Urals crude, Russia’s flagship export grade, traded at $34.82 per barrel in Baltic Sea ports and $33.17 in Black Sea terminals on Friday, according to Bloomberg citing Argus Media data. The steep decline signals the impact of US sanctions imposed on major Russian oil producers Rosneft and Lukoil in October.
Russia is selling oil at $34, gutting budget revenues. Deficits are funded by massive bond issuance, draining bank liquidity forcing permanent central bank support. Deposits are leaving, defaults & restructurings are rising, real spending is falling, civilian output is shrinking. https://t.co/UpxL2AktPf
— Oliver Alexander (@OAlexanderDK) December 22, 2025
Federal oil and gas revenues dropped 34% year-over-year in November, The Moscow Times reported, citing Finance Ministry data. The ministry initially drafted the 2025 budget assuming oil prices of $69 per barrel.

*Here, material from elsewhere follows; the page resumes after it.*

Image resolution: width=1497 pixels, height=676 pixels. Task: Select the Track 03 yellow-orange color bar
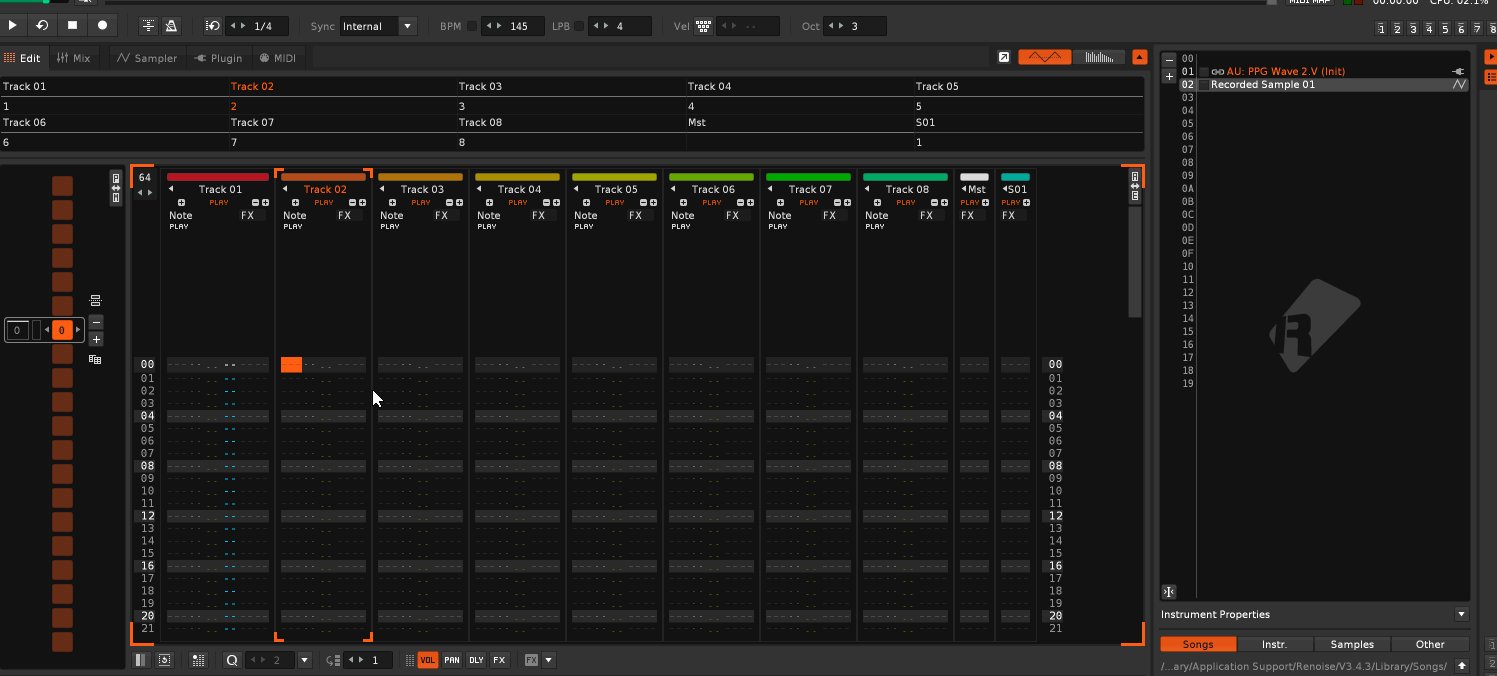420,177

Russia’s federal deficit reached 4.3 trillion rubles ($47.6 billion) in the first 11 months of 2025, according to government data. Moscow issued over 2.8 trillion rubles in federal bonds this year, with borrowing costs rising from 10.6% to 11.8%.
The banking sector shows mounting strain. Credit Bank of Moscow reported an eightfold surge in overdue debt since January, with non-performing loans reaching 28% of its loan book. Problem loans across the entire banking sector reached 10.4 trillion rubles by the end of the third quarter.
A Kremlin-aligned think tank warned that Russia could face a systemic banking crisis by October 2026 if problem assets exceed 10% and depositors begin mass withdrawals.
The civilian economy contracted in most sectors during 2025. Food production fell 0.2%, textile and footwear output dropped 2.3%, and furniture manufacturing declined nearly 10% in the third quarter. Russia’s economy expanded just 1% in the first nine months of 2025, down from 4.3% growth in the same period last year.
The Central Bank cut its benchmark interest rate to 16% on December 19, down from a peak of 21% reached in September 2024. Defense and security spending accounts for approximately 40% of federal expenditures in 2025, exceeding 8% of GDP.